Comme de juste, les quatre sketches sont très inégaux, en fonction de l’intérêt du récit, du talent du réalisateur, de la qualité des acteurs.
On peut passer à toute allure sur le premier, Ella, tourné par Jacques Poitrenaud, dont les personnages sont Dany Saval (qui a bien mieux fait de se consacrer au foyer de Michel Drucker, épousé en 1973, tant elle était dépourvue de talent). À ses côtés, le gugusse dont l’étoile commençait à clignoter et même à s’éteindre, Darry Cowl, dont les six ou sept dernières années précédentes l’avaient porté au pinacle, mais dont le succès s’essoufflait. Singulière apparition brève du groupe des Chaussettes noires conduits par Eddy Mitchell qui se livre à une prestation affligeante. Sketch à oublier vite.
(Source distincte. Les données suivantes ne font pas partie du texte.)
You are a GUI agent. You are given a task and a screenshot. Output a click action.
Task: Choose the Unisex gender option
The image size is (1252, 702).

La deuxième histoire, Antonia, tournée par Michel Boisrond, est beaucoup plus piquante, insolente, drôle. La belle Antonia (Dany Robin) est mariée avec le sarcastique et spirituel chirurgien esthétique Jean-Pierre Leroy (Jean Poiret) qui veille sur elle comme le lait sur le feu. Il se méfie particulièrement du play-boy Christian Lénier (Christian Marquand) avec qui Antonia a eu jadis une aventure. De façon un peu incongrue, le mari entend de l’amant que la jeune femme était une des plus mauvaises affaires de Paris, ce que son mari lui conte avec une arrière-pensée fine. Piquée au vif, Antonia va aller prouver le contraire à son ancien amant, qui s’étonne de trouver une cavale ardente là où il avait jadis chevauché une douce brebis. Se croyant désormais à nouveau désiré, mais rejeté par la femme qui s’est en fait moquée de lui, le beau Christian perd contre Jean-Pierre la finale prestigieuse de la compétition de golf. C’est très moral.
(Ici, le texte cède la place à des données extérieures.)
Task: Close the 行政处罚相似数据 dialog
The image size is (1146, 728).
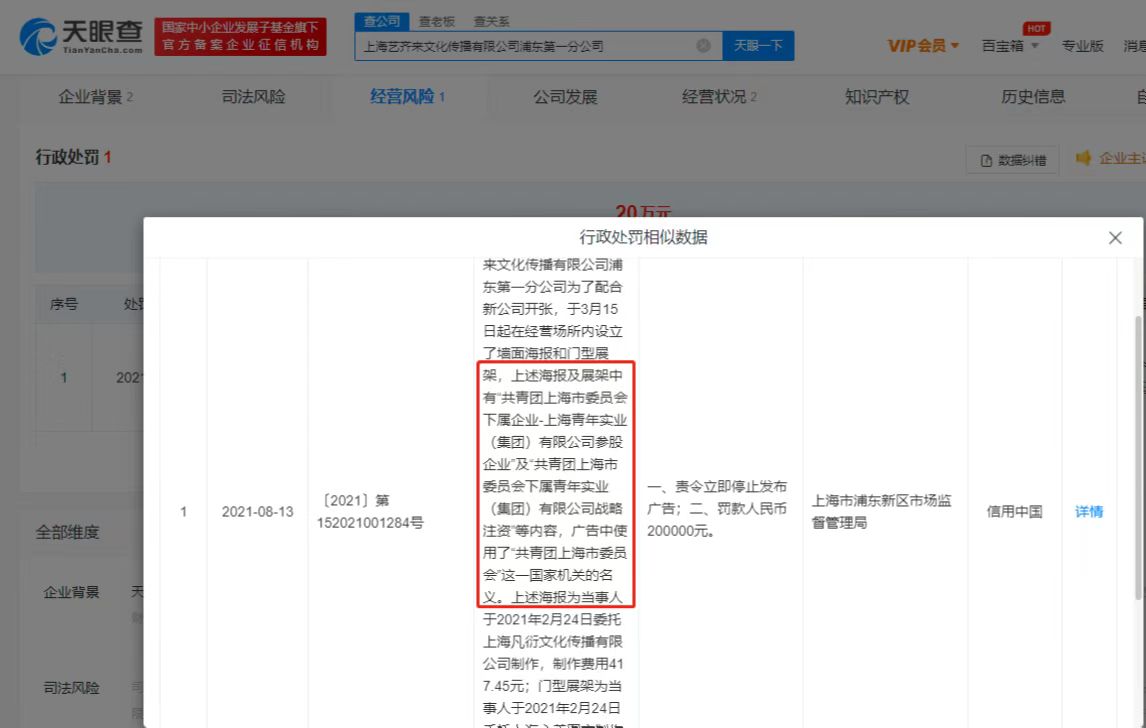Action: click(x=1115, y=238)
L’est un peu moins le troisième segment, Françoise, qu’a tourné Claude Barma. L’héroïne, (Françoise Arnoul) qui vit, après avoir eu un grand nombre d’amants, une existence de bâton de chaise, quitte, sur un coup de tête son compagnon aux États-Unis et vient se réfugier chez sa meilleure amie Jacqueline (Françoise Brion) qui est quelque chose dans la mode. Jacqueline, qui se targue d’être la maîtresse choyée de Michel (Paul Guers), l’homme le plus séduisant du monde qu’elle a choisi après mûre réflexion, fait des représentations à son amie et la prend de haut. Hasard des choses, elle est obligée de s’absenter pour la soirée alors que le beau Michel vient d’arriver dans son appartement. Nantie de toute sa supériorité un peu méprisante et de son orgueil, Jacqueline propose à son amant et à Françoise d’aller dîner ensemble. Que pensez-vous qu’il puisse arriver ? Ça ? Vous ne vous êtres pas trompé. Telle est prise qui se croyait au dessus de tout risque.
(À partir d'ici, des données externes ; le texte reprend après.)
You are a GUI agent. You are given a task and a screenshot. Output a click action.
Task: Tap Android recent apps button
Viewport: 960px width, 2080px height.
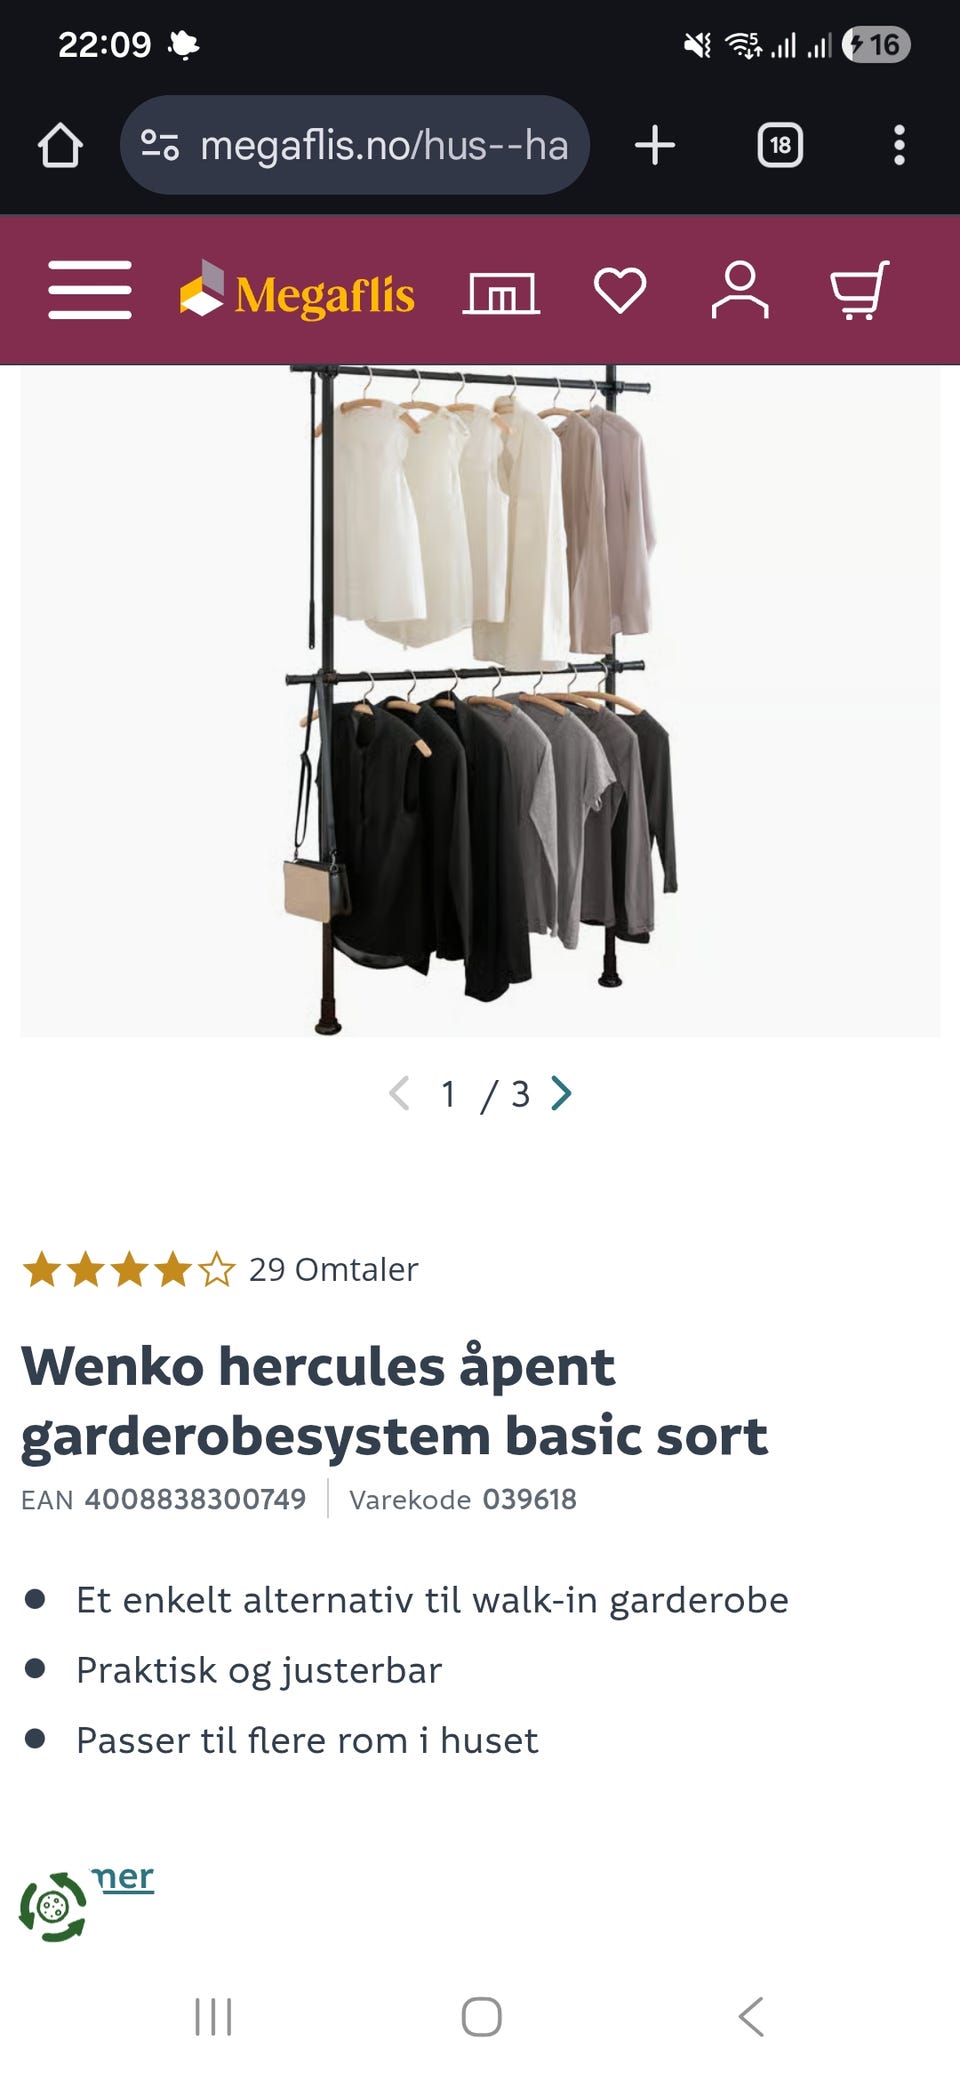213,2016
La quatrième histoire Sophie, de Marc Allégret, est une bluette niaise qui n’a d’autre intérêt que de présenter les très jeunes Catherine Deneuve et Johnny Hallyday dans un récit nunuche à souhait. C’est là qu’on entend le célébrissime Retiens la nuit. Il n’et pas interdit aux adulateurs du chanteur disparu de s’émerveiller. Ce n’est pas mon cas.
Quatre sketches, deux insignifiants, deux autres assez bons dans la veine du marivaudage à la française. Dommage qu’il n’y ait pas davantage d’harmonie, là-dedans.